# Anyone Have Experience With...



## Blackhawk (Jul 23, 2014)

I am in the market for a pipe thawing machine and found a great deal on an older machine. Trindel (Spelling?) F6468 thawing machine. I have used the newer hotshot machines but I was wondering if anyone has any feedback on the older F6468 unit and how it compares to the newer units...?

Would be used for residential use only.


----------



## dhal22 (Jul 30, 2010)

Do you thaw service lines with this tool? Not a tool I see in the south.

David


----------



## SewerRatz (Apr 25, 2009)

We have used Trindl for many years, machine works great.


----------



## shlomy81 (Apr 23, 2012)

We use a lot the ridgid hot shot sf 2500 works great


----------



## Redwood (Sep 8, 2008)

dhal22 said:


> Do you thaw service lines with this tool? Not a tool I see in the south.
> 
> David


You can...
Just drop a copper pipe down to contact the curb stop and clamp there, then clamp onto the service inlet inside the house...
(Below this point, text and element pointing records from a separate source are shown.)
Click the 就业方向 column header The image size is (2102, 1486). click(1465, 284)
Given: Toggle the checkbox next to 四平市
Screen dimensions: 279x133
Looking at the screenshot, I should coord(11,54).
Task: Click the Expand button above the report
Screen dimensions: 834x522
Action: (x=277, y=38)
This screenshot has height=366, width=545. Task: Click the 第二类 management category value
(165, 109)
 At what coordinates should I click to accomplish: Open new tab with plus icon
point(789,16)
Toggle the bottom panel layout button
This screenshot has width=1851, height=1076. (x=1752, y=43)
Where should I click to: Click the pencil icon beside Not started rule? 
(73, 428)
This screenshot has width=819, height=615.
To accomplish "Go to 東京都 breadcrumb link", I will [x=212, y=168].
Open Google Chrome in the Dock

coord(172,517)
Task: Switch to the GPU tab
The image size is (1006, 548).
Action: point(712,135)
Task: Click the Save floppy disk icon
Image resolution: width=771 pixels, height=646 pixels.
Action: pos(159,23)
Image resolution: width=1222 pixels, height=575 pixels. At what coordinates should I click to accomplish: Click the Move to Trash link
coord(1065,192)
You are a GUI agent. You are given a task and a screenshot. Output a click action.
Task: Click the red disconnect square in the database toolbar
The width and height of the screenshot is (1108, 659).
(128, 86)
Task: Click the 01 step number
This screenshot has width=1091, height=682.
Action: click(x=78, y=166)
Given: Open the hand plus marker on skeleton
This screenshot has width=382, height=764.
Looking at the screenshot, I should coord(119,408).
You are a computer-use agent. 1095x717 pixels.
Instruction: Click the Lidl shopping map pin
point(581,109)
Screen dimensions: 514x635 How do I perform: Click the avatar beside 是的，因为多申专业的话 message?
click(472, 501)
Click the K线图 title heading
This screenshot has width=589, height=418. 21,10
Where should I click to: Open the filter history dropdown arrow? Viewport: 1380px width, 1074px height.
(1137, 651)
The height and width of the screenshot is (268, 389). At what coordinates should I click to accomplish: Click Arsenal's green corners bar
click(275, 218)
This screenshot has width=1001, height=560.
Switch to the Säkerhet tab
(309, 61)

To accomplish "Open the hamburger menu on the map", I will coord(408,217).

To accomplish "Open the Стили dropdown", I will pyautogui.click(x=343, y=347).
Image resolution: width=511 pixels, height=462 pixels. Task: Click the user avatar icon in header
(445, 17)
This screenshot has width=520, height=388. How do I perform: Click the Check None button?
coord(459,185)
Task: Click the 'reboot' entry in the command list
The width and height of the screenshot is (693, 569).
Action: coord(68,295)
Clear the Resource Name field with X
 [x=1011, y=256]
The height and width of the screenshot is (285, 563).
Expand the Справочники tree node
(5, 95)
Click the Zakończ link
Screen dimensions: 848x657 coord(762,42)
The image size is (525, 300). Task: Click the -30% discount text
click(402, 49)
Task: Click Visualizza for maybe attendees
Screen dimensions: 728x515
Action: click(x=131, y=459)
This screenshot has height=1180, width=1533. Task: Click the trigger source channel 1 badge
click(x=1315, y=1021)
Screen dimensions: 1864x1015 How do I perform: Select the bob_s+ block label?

As long as the service is metal pipe it will work...
Plastic takes a lot longer...:laughing:


----------



## Chauncey (Dec 18, 2008)

*Plastic takes longer*

It depends on how long it takes the ground to get too 33 degrees.



Redwood said:


> You can...
> Just drop a copper pipe down to contact the curb stop and clamp there, then clamp onto the service inlet inside the house...
> 
> As long as the service is metal pipe it will work...
> Plastic takes a lot longer...:laughing:


----------